Data
⁂

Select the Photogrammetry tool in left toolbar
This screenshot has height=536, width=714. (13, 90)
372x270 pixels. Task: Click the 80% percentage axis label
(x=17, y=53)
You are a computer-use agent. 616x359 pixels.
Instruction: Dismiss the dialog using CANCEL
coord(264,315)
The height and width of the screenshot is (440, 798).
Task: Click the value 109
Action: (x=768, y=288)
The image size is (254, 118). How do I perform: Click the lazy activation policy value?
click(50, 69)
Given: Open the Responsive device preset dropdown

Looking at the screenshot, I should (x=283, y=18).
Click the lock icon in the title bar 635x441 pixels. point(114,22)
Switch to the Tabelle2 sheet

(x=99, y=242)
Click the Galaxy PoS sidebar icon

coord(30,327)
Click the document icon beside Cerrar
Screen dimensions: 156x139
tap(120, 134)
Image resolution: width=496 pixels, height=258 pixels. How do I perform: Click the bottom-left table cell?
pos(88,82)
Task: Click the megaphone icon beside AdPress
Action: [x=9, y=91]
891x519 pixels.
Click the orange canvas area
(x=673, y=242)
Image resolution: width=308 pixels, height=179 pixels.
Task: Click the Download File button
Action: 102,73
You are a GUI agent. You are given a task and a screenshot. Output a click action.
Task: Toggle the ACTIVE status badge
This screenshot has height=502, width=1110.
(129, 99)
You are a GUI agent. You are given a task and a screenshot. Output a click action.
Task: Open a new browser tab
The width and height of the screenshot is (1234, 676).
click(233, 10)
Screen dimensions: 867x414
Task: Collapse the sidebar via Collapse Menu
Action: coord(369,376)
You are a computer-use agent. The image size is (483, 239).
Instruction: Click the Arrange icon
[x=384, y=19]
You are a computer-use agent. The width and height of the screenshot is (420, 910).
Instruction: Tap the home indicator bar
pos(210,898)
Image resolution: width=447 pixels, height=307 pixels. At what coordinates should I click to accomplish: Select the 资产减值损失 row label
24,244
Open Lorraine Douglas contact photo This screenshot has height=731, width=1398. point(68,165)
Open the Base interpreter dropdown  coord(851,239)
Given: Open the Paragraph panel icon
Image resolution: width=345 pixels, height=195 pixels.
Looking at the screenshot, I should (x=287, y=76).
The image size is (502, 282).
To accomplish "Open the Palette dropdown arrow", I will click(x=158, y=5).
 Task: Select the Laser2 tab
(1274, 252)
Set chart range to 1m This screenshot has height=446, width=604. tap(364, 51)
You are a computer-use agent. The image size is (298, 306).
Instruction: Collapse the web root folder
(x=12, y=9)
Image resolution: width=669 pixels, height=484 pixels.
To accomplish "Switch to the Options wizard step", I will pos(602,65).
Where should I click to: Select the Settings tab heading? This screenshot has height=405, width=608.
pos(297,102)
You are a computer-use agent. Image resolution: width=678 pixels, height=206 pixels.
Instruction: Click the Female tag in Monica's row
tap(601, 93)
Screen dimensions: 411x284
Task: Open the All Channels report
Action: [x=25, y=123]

⁂

To do
Rewrite the lines above as a numbered list, omitting any blank lines.

Result
1. Select the Photogrammetry tool in left toolbar
2. This screenshot has height=536, width=714. (13, 90)
3. 372x270 pixels. Task: Click the 80% percentage axis label
4. (x=17, y=53)
5. You are a computer-use agent. 616x359 pixels.
6. Instruction: Dismiss the dialog using CANCEL
7. coord(264,315)
8. The height and width of the screenshot is (440, 798).
9. Task: Click the value 109
10. Action: (x=768, y=288)
11. The image size is (254, 118). How do I perform: Click the lazy activation policy value?
12. click(50, 69)
13. Given: Open the Responsive device preset dropdown
14. Looking at the screenshot, I should (x=283, y=18).
15. Click the lock icon in the title bar 635x441 pixels. point(114,22)
16. Switch to the Tabelle2 sheet
17. (x=99, y=242)
18. Click the Galaxy PoS sidebar icon
19. coord(30,327)
20. Click the document icon beside Cerrar
21. Screen dimensions: 156x139
22. tap(120, 134)
23. Image resolution: width=496 pixels, height=258 pixels. How do I perform: Click the bottom-left table cell?
24. pos(88,82)
25. Task: Click the megaphone icon beside AdPress
26. Action: [x=9, y=91]
27. 891x519 pixels.
28. Click the orange canvas area
29. (x=673, y=242)
30. Image resolution: width=308 pixels, height=179 pixels.
31. Task: Click the Download File button
32. Action: 102,73
33. You are a GUI agent. You are given a task and a screenshot. Output a click action.
34. Task: Toggle the ACTIVE status badge
35. This screenshot has height=502, width=1110.
36. (129, 99)
37. You are a GUI agent. You are given a task and a screenshot. Output a click action.
38. Task: Open a new browser tab
39. The width and height of the screenshot is (1234, 676).
40. click(233, 10)
41. Screen dimensions: 867x414
42. Task: Collapse the sidebar via Collapse Menu
43. Action: coord(369,376)
44. You are a computer-use agent. The image size is (483, 239).
45. Instruction: Click the Arrange icon
46. [x=384, y=19]
47. You are a computer-use agent. The width and height of the screenshot is (420, 910).
48. Instruction: Tap the home indicator bar
49. pos(210,898)
50. Image resolution: width=447 pixels, height=307 pixels. At what coordinates should I click to accomplish: Select the 资产减值损失 row label
51. 24,244
52. Open Lorraine Douglas contact photo This screenshot has height=731, width=1398. point(68,165)
53. Open the Base interpreter dropdown  coord(851,239)
54. Given: Open the Paragraph panel icon
55. Image resolution: width=345 pixels, height=195 pixels.
56. Looking at the screenshot, I should (x=287, y=76).
57. The image size is (502, 282).
58. To accomplish "Open the Palette dropdown arrow", I will click(x=158, y=5).
59.  Task: Select the Laser2 tab
60. (1274, 252)
61. Set chart range to 1m This screenshot has height=446, width=604. tap(364, 51)
62. You are a computer-use agent. The image size is (298, 306).
63. Instruction: Collapse the web root folder
64. (x=12, y=9)
65. Image resolution: width=669 pixels, height=484 pixels.
66. To accomplish "Switch to the Options wizard step", I will pos(602,65).
67. Where should I click to: Select the Settings tab heading? This screenshot has height=405, width=608.
68. pos(297,102)
69. You are a computer-use agent. Image resolution: width=678 pixels, height=206 pixels.
70. Instruction: Click the Female tag in Monica's row
71. tap(601, 93)
72. Screen dimensions: 411x284
73. Task: Open the All Channels report
74. Action: [x=25, y=123]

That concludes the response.